== Task statement ==
Give back exactly the stretch of data below from the line holding "Click the Windows (CR LF) status field" through the line holding "Task: Click the Mail Flow page heading", both ends included, and leave the remaining lines out.

━━━━━━━━━━

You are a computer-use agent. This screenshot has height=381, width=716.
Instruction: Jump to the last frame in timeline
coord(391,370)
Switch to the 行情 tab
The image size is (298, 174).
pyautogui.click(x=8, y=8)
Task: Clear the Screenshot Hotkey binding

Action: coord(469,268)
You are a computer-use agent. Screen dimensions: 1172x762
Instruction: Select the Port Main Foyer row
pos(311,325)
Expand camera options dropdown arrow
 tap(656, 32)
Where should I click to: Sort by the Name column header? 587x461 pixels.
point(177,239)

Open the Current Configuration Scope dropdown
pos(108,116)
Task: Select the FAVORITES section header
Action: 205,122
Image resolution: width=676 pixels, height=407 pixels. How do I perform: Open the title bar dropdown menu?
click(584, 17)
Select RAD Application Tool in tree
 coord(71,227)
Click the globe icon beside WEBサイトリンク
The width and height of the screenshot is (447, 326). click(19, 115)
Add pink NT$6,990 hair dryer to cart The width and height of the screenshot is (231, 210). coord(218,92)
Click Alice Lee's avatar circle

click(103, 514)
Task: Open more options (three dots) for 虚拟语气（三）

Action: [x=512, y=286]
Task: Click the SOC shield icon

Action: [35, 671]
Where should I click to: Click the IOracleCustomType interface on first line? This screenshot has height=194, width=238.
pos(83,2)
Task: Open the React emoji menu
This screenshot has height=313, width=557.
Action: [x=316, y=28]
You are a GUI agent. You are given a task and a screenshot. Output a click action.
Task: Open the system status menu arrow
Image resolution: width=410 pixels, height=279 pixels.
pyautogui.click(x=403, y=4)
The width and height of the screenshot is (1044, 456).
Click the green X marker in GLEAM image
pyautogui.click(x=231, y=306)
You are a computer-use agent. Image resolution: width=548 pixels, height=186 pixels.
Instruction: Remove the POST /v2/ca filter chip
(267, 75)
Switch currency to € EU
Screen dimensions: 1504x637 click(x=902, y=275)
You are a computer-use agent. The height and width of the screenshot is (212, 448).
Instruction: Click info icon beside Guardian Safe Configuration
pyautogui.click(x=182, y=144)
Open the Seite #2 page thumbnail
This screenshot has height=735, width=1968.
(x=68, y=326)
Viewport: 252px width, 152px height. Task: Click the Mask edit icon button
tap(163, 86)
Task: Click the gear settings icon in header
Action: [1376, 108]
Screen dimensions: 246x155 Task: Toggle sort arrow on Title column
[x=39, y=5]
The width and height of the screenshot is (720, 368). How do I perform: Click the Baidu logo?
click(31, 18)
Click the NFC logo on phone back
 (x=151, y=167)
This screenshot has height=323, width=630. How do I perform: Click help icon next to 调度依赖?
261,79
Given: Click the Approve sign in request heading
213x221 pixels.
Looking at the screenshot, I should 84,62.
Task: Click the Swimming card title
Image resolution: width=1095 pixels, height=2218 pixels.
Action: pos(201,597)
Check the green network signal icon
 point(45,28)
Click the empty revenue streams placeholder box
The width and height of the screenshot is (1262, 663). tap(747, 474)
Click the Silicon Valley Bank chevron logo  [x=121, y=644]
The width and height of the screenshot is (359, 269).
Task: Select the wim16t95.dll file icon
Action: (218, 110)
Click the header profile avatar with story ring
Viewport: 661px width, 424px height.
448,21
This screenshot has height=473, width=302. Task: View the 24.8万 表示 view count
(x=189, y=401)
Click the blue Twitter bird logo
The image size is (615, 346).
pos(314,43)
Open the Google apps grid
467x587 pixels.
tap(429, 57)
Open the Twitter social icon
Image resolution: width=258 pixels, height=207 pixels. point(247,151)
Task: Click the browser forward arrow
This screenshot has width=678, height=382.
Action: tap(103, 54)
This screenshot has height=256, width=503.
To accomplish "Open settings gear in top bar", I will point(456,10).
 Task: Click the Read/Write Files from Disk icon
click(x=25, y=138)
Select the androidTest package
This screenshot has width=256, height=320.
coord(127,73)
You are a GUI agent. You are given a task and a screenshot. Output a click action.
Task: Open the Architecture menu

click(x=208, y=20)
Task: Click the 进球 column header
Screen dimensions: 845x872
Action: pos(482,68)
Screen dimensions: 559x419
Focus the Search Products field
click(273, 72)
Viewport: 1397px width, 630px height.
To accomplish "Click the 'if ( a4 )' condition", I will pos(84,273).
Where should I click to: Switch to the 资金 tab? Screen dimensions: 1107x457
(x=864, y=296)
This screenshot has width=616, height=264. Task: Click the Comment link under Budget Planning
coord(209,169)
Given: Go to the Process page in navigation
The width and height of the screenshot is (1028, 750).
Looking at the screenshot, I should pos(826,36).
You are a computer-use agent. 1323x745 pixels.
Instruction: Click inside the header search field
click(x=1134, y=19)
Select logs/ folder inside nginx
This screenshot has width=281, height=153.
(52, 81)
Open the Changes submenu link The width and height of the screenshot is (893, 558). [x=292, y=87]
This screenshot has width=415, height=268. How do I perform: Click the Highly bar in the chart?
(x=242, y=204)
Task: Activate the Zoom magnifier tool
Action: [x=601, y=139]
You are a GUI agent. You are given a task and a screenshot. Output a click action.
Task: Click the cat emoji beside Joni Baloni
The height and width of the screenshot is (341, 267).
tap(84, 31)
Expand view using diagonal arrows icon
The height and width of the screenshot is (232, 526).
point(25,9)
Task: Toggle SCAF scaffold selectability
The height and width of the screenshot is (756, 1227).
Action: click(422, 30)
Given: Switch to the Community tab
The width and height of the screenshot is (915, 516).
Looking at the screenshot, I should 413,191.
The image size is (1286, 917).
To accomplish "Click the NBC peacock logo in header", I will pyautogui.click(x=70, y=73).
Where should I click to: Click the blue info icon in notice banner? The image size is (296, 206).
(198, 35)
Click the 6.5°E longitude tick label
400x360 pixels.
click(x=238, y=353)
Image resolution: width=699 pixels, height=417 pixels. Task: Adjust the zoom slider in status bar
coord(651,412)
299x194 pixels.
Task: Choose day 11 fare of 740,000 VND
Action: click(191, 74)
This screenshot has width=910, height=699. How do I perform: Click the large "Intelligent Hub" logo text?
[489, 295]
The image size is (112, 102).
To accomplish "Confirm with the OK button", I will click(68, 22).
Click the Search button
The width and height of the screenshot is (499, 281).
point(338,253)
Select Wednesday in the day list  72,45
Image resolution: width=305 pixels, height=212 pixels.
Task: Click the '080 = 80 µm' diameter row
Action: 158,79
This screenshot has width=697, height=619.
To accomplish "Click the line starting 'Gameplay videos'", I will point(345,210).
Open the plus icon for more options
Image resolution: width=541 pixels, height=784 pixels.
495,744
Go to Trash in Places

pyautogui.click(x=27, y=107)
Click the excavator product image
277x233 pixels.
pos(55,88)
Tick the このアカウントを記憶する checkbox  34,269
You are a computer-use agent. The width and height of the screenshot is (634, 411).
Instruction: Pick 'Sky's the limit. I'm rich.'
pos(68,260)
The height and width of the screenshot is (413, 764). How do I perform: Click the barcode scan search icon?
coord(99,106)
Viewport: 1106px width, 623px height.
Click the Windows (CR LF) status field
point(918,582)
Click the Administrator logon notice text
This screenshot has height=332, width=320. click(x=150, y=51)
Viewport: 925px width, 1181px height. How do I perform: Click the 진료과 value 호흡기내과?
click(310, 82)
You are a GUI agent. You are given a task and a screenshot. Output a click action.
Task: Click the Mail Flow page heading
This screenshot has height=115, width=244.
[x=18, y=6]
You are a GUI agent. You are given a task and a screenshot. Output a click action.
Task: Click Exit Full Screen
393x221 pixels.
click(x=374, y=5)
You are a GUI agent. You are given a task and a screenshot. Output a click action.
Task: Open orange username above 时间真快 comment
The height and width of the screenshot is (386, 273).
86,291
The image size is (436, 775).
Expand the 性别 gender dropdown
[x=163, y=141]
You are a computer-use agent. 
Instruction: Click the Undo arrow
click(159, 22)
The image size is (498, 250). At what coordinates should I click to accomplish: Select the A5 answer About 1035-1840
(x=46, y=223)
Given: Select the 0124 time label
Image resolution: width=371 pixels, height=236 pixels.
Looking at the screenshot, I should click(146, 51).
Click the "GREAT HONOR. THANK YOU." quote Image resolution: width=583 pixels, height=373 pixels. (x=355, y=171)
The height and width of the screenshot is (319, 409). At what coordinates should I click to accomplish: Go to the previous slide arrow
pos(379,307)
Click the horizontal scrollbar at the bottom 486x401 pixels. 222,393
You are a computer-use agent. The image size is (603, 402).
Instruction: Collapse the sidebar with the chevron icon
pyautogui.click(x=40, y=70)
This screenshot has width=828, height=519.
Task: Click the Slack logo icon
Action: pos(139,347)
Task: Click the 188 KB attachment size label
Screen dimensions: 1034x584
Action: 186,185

━━━━━━━━━━

== Expected output ==
Click the Windows (CR LF) status field
point(918,582)
Click the Administrator logon notice text
This screenshot has height=332, width=320. click(x=150, y=51)
Viewport: 925px width, 1181px height. How do I perform: Click the 진료과 value 호흡기내과?
click(310, 82)
You are a GUI agent. You are given a task and a screenshot. Output a click action.
Task: Click the Mail Flow page heading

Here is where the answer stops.